___ SELECTED TEXT ___

I tested the newly added Input Debugger features myself now, and think it is priceless. The only wish I would have is to name target/ Polling Frequency with a bit more clarity or adding an explanation with a small text underneath, or a hover textbox? For me the meaning wasn't clear initially (your live demo on friday was very helpful) - also for the restrictions eg when n/a shows up and what this means.

I agree, the UI layout isn't very helpful, maybe I should try revisit the IMGUI design here to at least make it a bit better (I think the debugger window is overpopulated to begin with, contains a mix of static and dynamic data and should likely be split into multiple windows and/or perspectives).

Regarding the N/A and Target polling rate I would propose the following:

  • Add a new IOCTL command allowing to query whether a device is subject for polling or not. If it's not, there is no point in showing Polling Frequency. This would be trivial if done on module level and could even be a flag. Will investigate.

___ INFORMATION SHOWN ___

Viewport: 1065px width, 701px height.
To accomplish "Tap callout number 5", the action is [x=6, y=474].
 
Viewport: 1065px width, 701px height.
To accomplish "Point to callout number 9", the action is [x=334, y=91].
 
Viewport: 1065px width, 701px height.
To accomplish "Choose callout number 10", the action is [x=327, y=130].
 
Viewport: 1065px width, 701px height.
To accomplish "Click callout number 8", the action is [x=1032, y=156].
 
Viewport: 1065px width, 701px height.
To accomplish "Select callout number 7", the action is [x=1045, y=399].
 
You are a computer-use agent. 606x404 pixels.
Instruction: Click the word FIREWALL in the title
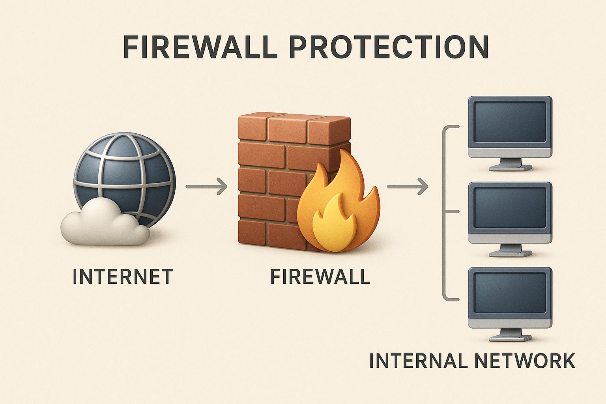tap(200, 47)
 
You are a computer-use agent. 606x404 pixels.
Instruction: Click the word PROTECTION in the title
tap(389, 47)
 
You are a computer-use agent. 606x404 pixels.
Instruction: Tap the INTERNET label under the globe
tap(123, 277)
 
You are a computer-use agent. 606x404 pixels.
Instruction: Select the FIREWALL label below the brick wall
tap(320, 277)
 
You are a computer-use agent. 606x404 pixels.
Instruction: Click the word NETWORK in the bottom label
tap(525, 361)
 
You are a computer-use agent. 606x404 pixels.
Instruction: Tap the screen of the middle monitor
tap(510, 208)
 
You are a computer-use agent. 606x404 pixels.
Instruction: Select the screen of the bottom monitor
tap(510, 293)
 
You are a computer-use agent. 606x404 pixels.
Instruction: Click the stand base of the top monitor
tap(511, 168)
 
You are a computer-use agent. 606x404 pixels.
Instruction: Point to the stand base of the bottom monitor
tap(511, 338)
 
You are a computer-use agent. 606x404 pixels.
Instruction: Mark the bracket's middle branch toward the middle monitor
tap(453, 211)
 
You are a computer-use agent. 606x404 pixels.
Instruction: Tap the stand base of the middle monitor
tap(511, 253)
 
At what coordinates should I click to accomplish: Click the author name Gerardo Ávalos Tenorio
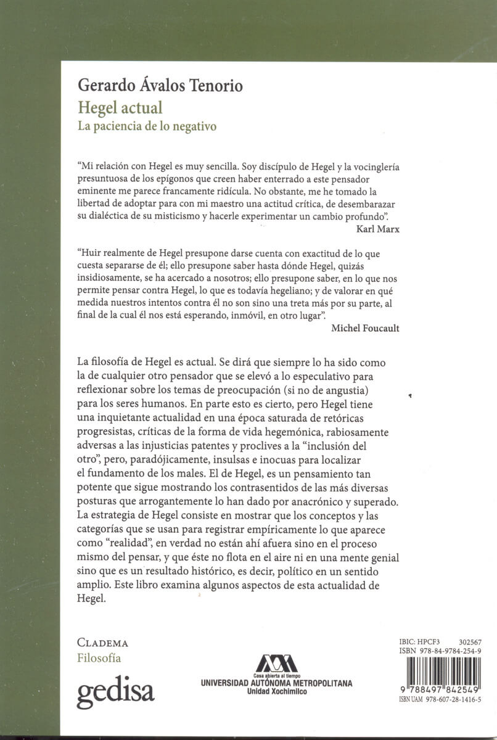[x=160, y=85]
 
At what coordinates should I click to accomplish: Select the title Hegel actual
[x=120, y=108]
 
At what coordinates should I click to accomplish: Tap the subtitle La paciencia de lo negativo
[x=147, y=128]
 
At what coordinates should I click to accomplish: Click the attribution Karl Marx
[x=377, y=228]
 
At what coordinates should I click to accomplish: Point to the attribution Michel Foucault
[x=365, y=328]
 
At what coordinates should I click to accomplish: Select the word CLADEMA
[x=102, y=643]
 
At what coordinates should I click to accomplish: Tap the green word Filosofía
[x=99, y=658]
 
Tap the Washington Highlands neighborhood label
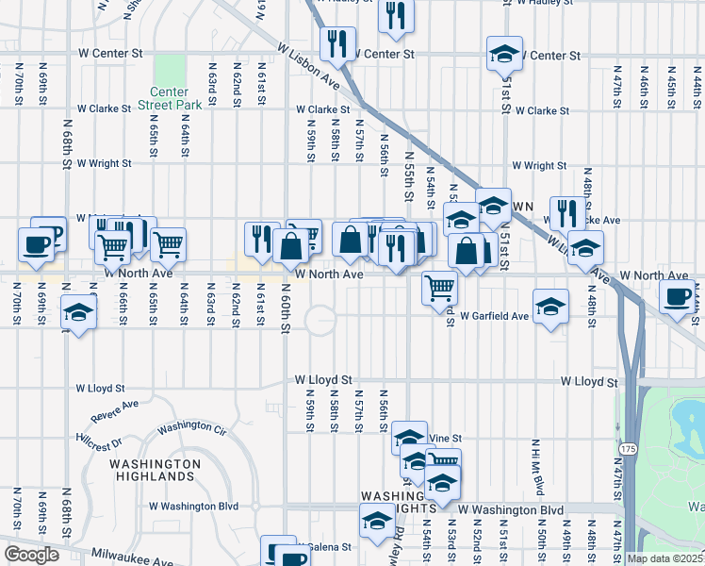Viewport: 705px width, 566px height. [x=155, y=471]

___

**INSTRUCTIONS FOR THE TASK:**
Quote everything in the Input Debugger discussion from "Regarding the N/A" down to "flag. Will investigate.". These records were taken from a separate source.

**WRITTEN SOLUTION:**
Regarding the N/A and Target polling rate I would propose the following:

  • Add a new IOCTL command allowing to query whether a device is subject for polling or not. If it's not, there is no point in showing Polling Frequency. This would be trivial if done on module level and could even be a flag. Will investigate.